4) Skip the low-fat stuff
What is people’s obsession with low-fat food, especially dairy? Fat is good for you. I’d say do full fat dairy products, or 2% if you’re really not comfortable with that. The non-fat stuff doesn’t taste as good or keep you full as long, or other ingredients are often added to make up for the lack of fat. Plus you need the fat to help with nutrient absorption!
5) Look at the ingredients list of everything you buy
There’s a lot of suspicious stuff in processed food. That’s why I like making things from scratch, but I understand that we don’t have the time or energy for it everyday. So I implore you to carefully read the ingredients list before you buy a product. You’ve already got enough weird additives and chemicals getting into your body against your will–you don’t need to actively seek them out too. Anything weird-sounding that you don’t recognize on that ingredients list? If so, skip it. I’m shocked at how even health food brands have so much stuff you just don’t need (I’m looking at you, soy lecithin) in their ingredient list. But hey, real food isn’t supposed to be shelf-stable. If a product’s packaging tries way too hard to sound healthy, you can bet you’ll find some eyebrow-raising ingredients. Example: compare the packaging and ingredients lists of Kerrygold Pure Irish Butter and I Can’t Believe It’s Not Butter. Mmmm-hmmm.

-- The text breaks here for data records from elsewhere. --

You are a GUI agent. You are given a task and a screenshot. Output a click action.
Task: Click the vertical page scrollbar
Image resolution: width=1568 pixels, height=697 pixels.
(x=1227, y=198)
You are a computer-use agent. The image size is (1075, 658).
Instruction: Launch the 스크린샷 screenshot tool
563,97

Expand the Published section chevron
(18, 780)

6) Don’t take trendy super-foods too seriously
Meh. As much as I like kale and acai, I don’t give them any special status just because they’ve been trendy the past couple of years. Too much of anything isn’t good for you. You’d be surprised how pretty much every food has its positives and negatives. I’m not saying these super-foods aren’t healthy. They are. But there’s no need to obsess over what magazines tell you are the miracle food of the month. Instead, make an effort to always eat a variety of food. That’s how you cover all your nutritional bases. Bought spinach and tomatoes last trip to the store? Maybe pick up eggplants and zucchini this time.
7) Be honest with yourself when it comes to a balanced diet
Yes, whole wheat bread is better than white bread. And yes, quality hard cheeses make a better dessert for you than cookies. But let’s get real about the big picture. What you buy is what you’ll eat. What’s actually in your shopping cart? Is it mainly vegetables and quality protein, with maybe just a few fruits, an intact grains, and one single-serving treat? Or can you barely find a leafy green under the boxes of organic sugary cereal and tofu-based ice cream sandwiches in your cart? If so, turn around and try again.

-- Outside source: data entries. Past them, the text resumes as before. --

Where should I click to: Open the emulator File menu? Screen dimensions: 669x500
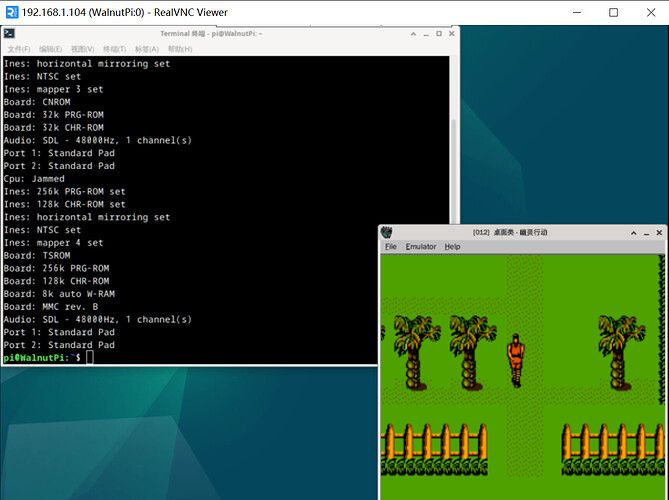click(x=391, y=246)
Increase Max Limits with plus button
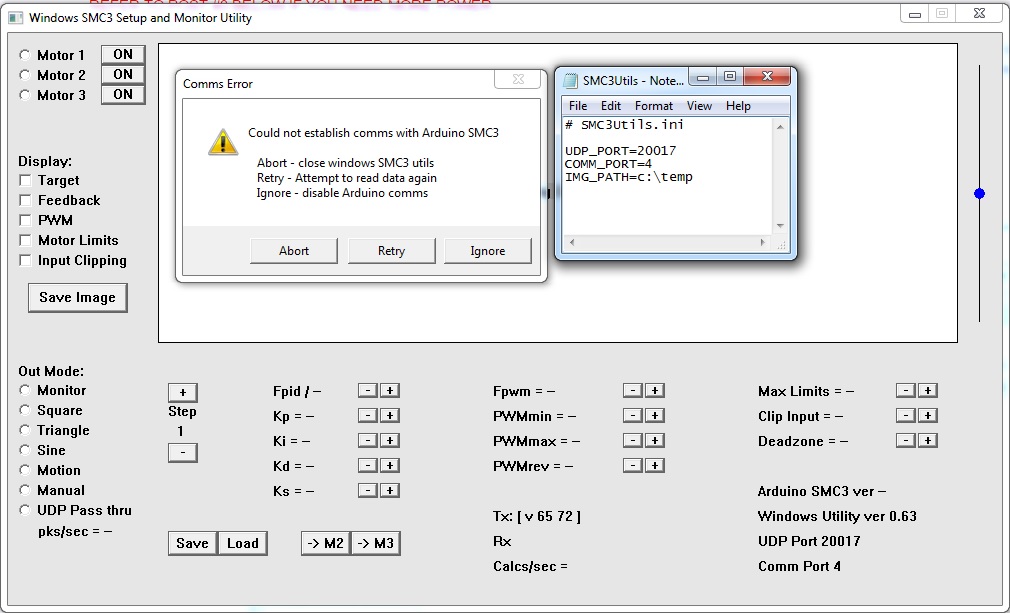This screenshot has height=614, width=1010. 927,390
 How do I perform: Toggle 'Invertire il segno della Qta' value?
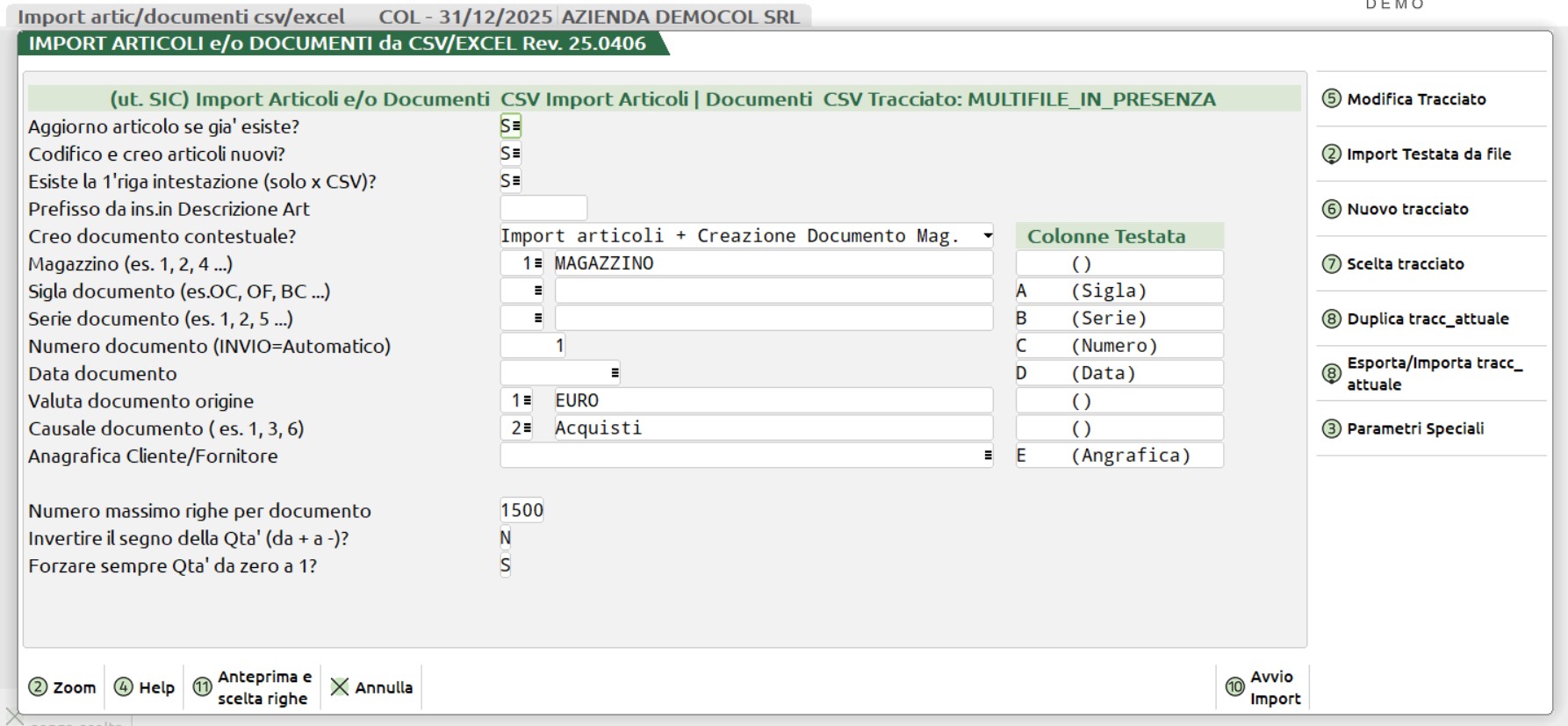(x=506, y=538)
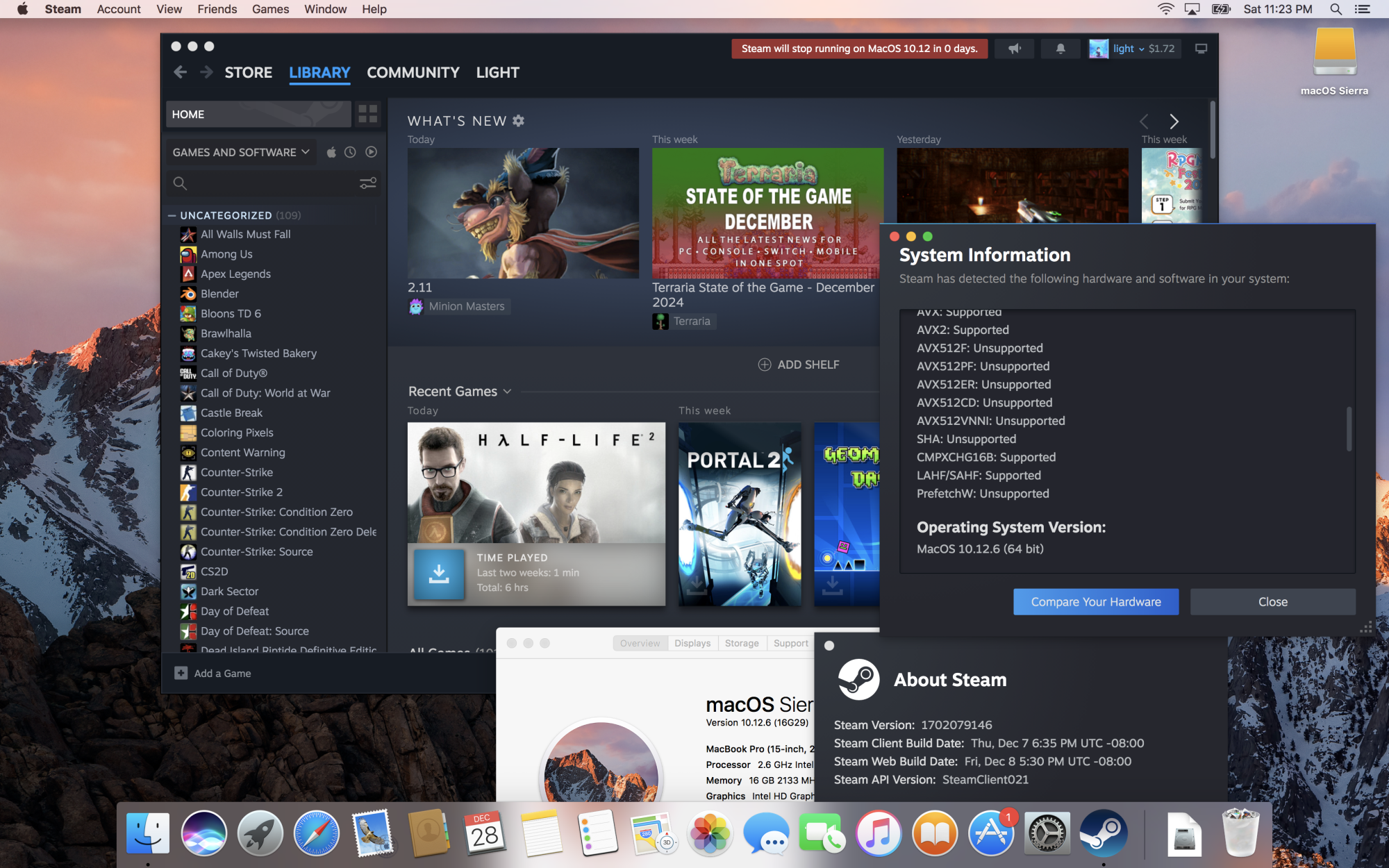Open the Store tab
Image resolution: width=1389 pixels, height=868 pixels.
[x=248, y=72]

8) Let your food shopping be the 80% in the 80-20 rule
I’m not militant about eating clean at every meal of everyday. Life would be miserable if you had to follow a bunch of rules about eating and never get to taste your aunt’s fabulous pumpkin pie, or starve because you’re traveling and there isn’t a healthy, organic meal in miles. We can’t control everything we eat all the time. But here’s the thing. You can control that 80% if you make the right choices when you’re food shopping. If you don’t make a habit out of preparing healthy meals most days, it’s a slippery slope. Before you know it, half your calories will be coming from poor food choices. Let your aunt’s pumpkin pie or that airport burrito be the 20%. If you’re eating balanced meals made from quality food most of the time, there is definitely room in a healthy diet for letting it slide once in a while!